Objective 1: Please reproduce the whole passage on Go and Occam concurrency, word for word.

Occam's ALT allows condition guards, but Go's select does not (there is a workaround: channel aliases can be set to nil to imitate the same behaviour).
Mobility: Go allows channel ends to be sent (along with other data) via channels. This creates a dynamically-changing topology and goes beyond what is possible in CSP, but Milner's Pi calculus was developed (out of his CCS) to describe such networks.
Processes: A goroutine is a forked process; it terminates when it wants to and it doesn't have a parent. This is less like CSP / Occam, in which processes are compositional.
An example will help here: firstly Occam (n.b. indentation matters)
SEQ
PAR
processA()
processB()
processC()
and secondly Go
go processA()
go processB()
processC()
In the Occam case, processC doesn't start until both processA and processB have terminated. In Go, processA and processB fork very quickly, then processC runs straightaway.
Shared data: CSP is not really concerned with data directly. But it is interesting to note there is an important difference between Go and Occam concerning shared data. When multiple goroutines share a common set of data variables, race conditions are possible; Go's excellent race detector helps to eliminate problems. But Occam takes a different stance: shared mutable data is prevented at compilation time.

Objective 2: Edit the rows from the very first one down to the line containing "Open the Get", including both ends. Replace "notifications" with "alerts", leave everything else unchanged, and return only those lines.

Input records:
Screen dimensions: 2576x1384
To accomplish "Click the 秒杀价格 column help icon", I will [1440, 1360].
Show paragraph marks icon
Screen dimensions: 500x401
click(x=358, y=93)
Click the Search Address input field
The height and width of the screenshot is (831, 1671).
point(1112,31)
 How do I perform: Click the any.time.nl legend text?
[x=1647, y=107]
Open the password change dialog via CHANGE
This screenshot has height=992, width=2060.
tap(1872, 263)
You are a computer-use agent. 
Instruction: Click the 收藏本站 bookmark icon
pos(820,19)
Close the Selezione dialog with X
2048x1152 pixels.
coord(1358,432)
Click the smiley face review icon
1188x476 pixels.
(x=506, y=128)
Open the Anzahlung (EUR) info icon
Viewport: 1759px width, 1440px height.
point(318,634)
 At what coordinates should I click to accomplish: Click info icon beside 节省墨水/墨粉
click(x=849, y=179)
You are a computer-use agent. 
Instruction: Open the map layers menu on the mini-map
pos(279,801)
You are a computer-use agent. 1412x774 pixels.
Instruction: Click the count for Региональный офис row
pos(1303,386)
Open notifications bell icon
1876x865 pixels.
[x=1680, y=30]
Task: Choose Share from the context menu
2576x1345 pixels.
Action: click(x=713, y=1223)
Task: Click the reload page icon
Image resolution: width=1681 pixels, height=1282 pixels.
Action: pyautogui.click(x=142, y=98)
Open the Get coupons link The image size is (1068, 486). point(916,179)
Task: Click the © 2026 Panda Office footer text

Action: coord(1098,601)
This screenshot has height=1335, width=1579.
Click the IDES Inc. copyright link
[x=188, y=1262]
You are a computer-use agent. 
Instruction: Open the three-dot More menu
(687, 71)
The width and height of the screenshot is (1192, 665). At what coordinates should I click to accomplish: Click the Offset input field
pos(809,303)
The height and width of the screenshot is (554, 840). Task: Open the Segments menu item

Solution 1:
Occam's ALT allows condition guards, but Go's select does not (there is a workaround: channel aliases can be set to nil to imitate the same behaviour).
Mobility: Go allows channel ends to be sent (along with other data) via channels. This creates a dynamically-changing topology and goes beyond what is possible in CSP, but Milner's Pi calculus was developed (out of his CCS) to describe such networks.
Processes: A goroutine is a forked process; it terminates when it wants to and it doesn't have a parent. This is less like CSP / Occam, in which processes are compositional.
An example will help here: firstly Occam (n.b. indentation matters)
SEQ
PAR
processA()
processB()
processC()
and secondly Go
go processA()
go processB()
processC()
In the Occam case, processC doesn't start until both processA and processB have terminated. In Go, processA and processB fork very quickly, then processC runs straightaway.
Shared data: CSP is not really concerned with data directly. But it is interesting to note there is an important difference between Go and Occam concerning shared data. When multiple goroutines share a common set of data variables, race conditions are possible; Go's excellent race detector helps to eliminate problems. But Occam takes a different stance: shared mutable data is prevented at compilation time.

Solution 2:
Screen dimensions: 2576x1384
To accomplish "Click the 秒杀价格 column help icon", I will [1440, 1360].
Show paragraph marks icon
Screen dimensions: 500x401
click(x=358, y=93)
Click the Search Address input field
The height and width of the screenshot is (831, 1671).
point(1112,31)
 How do I perform: Click the any.time.nl legend text?
[x=1647, y=107]
Open the password change dialog via CHANGE
This screenshot has height=992, width=2060.
tap(1872, 263)
You are a computer-use agent. 
Instruction: Click the 收藏本站 bookmark icon
pos(820,19)
Close the Selezione dialog with X
2048x1152 pixels.
coord(1358,432)
Click the smiley face review icon
1188x476 pixels.
(x=506, y=128)
Open the Anzahlung (EUR) info icon
Viewport: 1759px width, 1440px height.
point(318,634)
 At what coordinates should I click to accomplish: Click info icon beside 节省墨水/墨粉
click(x=849, y=179)
You are a computer-use agent. 
Instruction: Open the map layers menu on the mini-map
pos(279,801)
You are a computer-use agent. 1412x774 pixels.
Instruction: Click the count for Региональный офис row
pos(1303,386)
Open alerts bell icon
1876x865 pixels.
[x=1680, y=30]
Task: Choose Share from the context menu
2576x1345 pixels.
Action: click(x=713, y=1223)
Task: Click the reload page icon
Image resolution: width=1681 pixels, height=1282 pixels.
Action: pyautogui.click(x=142, y=98)
Open the Get coupons link The image size is (1068, 486). point(916,179)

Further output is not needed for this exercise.